Saturday, March 5, 2011

On Copying

Copies ARE available without paying out of pocket.  You write your test/worksheet, format it on F4 (legal) paper, arm the printer with your tub of printer ink and paper purloined from elsewhere, and print not more than two pages.  Disassemble the printer, and take the two, white pages to the other side of campus, where  a pack of four or five will gather to listen to you say, "copy" with various inflections while waving the test around until one of them says, "Ohh, copy!  Okey, okey."  Then she disappears for a while and comes back with a preoccupied looking guy who reaches for your test, disappears with it, and comes back a few clicks later to hand you the copy and confer with the nice ladies, one of whom will say, "no, no now, tomorrow/next week/later, later." I think this signifies that they think you want the copy immediately and they're giving the originals back so you can go make your own.  So you have to thrust the papers back, reiterating that it doesn't matter, doesn't matter, doesn't matter, sixty copies whenever, sixty copies, doesn't matter, and finally just walk off.  Sometime the next week, return to the office to inquire about the copies, and wait for the preoccupied copy guy to be found so he can open the sacred chamber of campus copies.  

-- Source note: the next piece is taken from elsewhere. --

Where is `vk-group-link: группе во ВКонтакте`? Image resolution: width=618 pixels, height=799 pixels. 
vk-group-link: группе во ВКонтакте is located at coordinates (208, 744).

It's a small, corner classroom with two rows of three copy machines wedged in formation between tables lining the walls.  Light is provided by whatever filters through the iron bars on the windows whose shutters have been broken off.  Stacks of newspaper-looking papers render the tables into dismally gray cityscapes from a post-apocalyptic Soviet country.  These are the tests that will shape the futures of the bright and screaming children running around outside of the gloom.  
You get up to 60 copies, one for each kid in your largest class.  And then you get 1500 answer sheets.  All of the above on the off-gray paper that's the unbleached color of newsprint but not nearly so refined--the sheets are measurably thick, have fibers that would give you splinters if the paper was made straight from pulp, not recycled scrap, and if you rub on it, the ink will wipe off without as much effort as erasing a tentative pencil sketch from standard copy paper.  
So now you have 60 copies and 1200 students: at the beginning of class, you assign one person to hand the sheets out individually, and one of the rowdy little guys to shotgun blast the answer sheets.  After the test, the students bring you the sheets and have been trained to show you that their tests are in good shape.  You stack them up and move on to the next class until every single student has had a go at one of them.